In 2017, the year after CDA Wilson recommended that Nolley’s conviction be vacated, the Texas legislature passed the most comprehensive legislation in the country regulating the use of jailhouse informant testimony. The law requires county and district attorney offices to track information, including benefits provided to jailhouse informants, in exchange for testimony, previous cases in which they provided testimony and benefits provides in those cases, and their complete criminal history. This information must be disclosed to defense attorneys, which allows them to raise issues of credibility in court so that judges and juries can more accurately assess jailhouse informant testimony and ensures that prosecutors have accurate information on jailhouse informants so they can better assess whether to use them as witnesses and make all required disclosures to the defense. The new statewide law is modeled on an informant tracking and disclosure policy that CDA Wilson and her CIU director developed for Tarrant County prosecutions in the wake of Nolley’s 2016 release from prison.
Incentivized jailhouse testimony has contributed to approximately 15 percent of the nation’s 362 DNA exonerations, and the Texas law stands as a model for other states.

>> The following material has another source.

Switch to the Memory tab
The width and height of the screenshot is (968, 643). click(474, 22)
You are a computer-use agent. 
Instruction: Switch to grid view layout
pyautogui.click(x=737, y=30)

Since Nolley’s 2016 release from prison, he has gotten married (to a childhood friend), and the couple has a 10-month-old baby, John Nolley III. He has worked in local factories and real estate companies, and recently started his own maintenance and janitorial business. Today’s exoneration based on “actual innocence” will finally make Nolley eligible for financial compensation from the State of Texas for the 19 years he served in prison.